Wednesday, Feb. 14, 11 a.m.–noon
Horace and Hattie are hedgehogs, and the best of friends. Together, they make daisy chains, splash in puddles, and have tea parties. But there is one thing they can’t do―hug! They are too spiky. They try different ways of hugging. But will they find a hug that feels right? Join us for this adorable story about friendship by Steve Wilson and Lucy Tapper. Then create some fun Valentine’s Day crafts to take home! For all ages (adult accompaniment is required for all children); fee: FREE. Preregistration is encouraged. Maximum number of participants: 40.
The Little Wood Duck
Friday, March 9, 11 a.m.–noon
The Wood Ducks of North Carolina are nesting, and hatchlings are on the way! Join us for an endearing story about a little duck that was born slightly different from his siblings. Little Wood Duck is laughed at by other animals, but he embraces his uniqueness and uses it to save the day! This heartwarming story by Brian Wildsmith teaches the importance of sensitivity and individuality. Learn about Wood Ducks and take a short hike to look at their habitats. Then make a fun duck craft to take home! For all ages (adult accompaniment is required for all children); fee: FREE. Preregistration is encouraged. Maximum number of participants: 40.
Rock Hounds Park Tour
Sunday, Jan. 7, 11 a.m.–noon
On “Old Rock Day,” come explore the rocks of Yates Mill, including those found naturally in the park and others that were brought there for mill work purposes. Take a hike to the mill dam to discover its geologic foundation and explore how rocks have been used in milling grains for thousands of years. For all ages; fee: FREE. Registration is required for all family members, and children must have adult accompaniment.
Animals in Winter
Sunday, Feb. 25, 2–3 p.m.
Winter days find many animals curled up in their dens. They sleep warmly, awakening in spring ready to enjoy the renewed Earth. Discover how animals prepare for cold weather and which ones hibernate during the winter months. Play some fun games and take a short hike around the pond to look for signs of wintering animals. For all ages; fee: FREE. Registration is required for all family members, and children must have adult accompaniment.

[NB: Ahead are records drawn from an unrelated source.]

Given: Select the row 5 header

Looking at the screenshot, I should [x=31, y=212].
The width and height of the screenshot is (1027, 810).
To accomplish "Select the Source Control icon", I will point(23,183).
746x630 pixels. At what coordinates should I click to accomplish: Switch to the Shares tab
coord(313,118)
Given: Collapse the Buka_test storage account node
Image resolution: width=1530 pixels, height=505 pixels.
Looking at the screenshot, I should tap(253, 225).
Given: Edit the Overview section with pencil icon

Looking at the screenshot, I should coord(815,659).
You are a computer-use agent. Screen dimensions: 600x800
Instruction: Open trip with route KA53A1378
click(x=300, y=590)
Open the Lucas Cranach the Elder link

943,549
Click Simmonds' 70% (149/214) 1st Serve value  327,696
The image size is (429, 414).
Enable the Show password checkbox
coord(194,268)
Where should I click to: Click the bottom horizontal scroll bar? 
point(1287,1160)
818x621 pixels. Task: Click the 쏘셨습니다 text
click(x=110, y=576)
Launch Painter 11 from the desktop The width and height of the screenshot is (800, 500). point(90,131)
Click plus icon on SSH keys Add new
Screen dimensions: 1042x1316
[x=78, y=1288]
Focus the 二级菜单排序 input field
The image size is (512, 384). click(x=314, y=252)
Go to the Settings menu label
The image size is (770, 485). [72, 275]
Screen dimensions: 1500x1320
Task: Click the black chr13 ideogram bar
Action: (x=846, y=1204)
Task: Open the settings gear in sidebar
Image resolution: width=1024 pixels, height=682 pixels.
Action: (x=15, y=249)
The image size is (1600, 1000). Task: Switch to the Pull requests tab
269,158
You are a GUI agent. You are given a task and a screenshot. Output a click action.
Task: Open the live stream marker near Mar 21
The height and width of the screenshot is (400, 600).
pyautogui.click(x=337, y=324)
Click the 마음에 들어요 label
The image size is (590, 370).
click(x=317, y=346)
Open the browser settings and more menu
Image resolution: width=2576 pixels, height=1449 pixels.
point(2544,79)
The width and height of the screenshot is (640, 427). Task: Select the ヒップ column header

Tuesday, March 20, 2–3 p.m.
Celebrate the coming of Spring by going on a sensory hike around the millpond with a park naturalist. While exploring park wildlife, learn about the history, cultural traditions and science associated with the Vernal Equinox. For all ages; fee: FREE. Registration is required for all family members, and children must have adult accompaniment.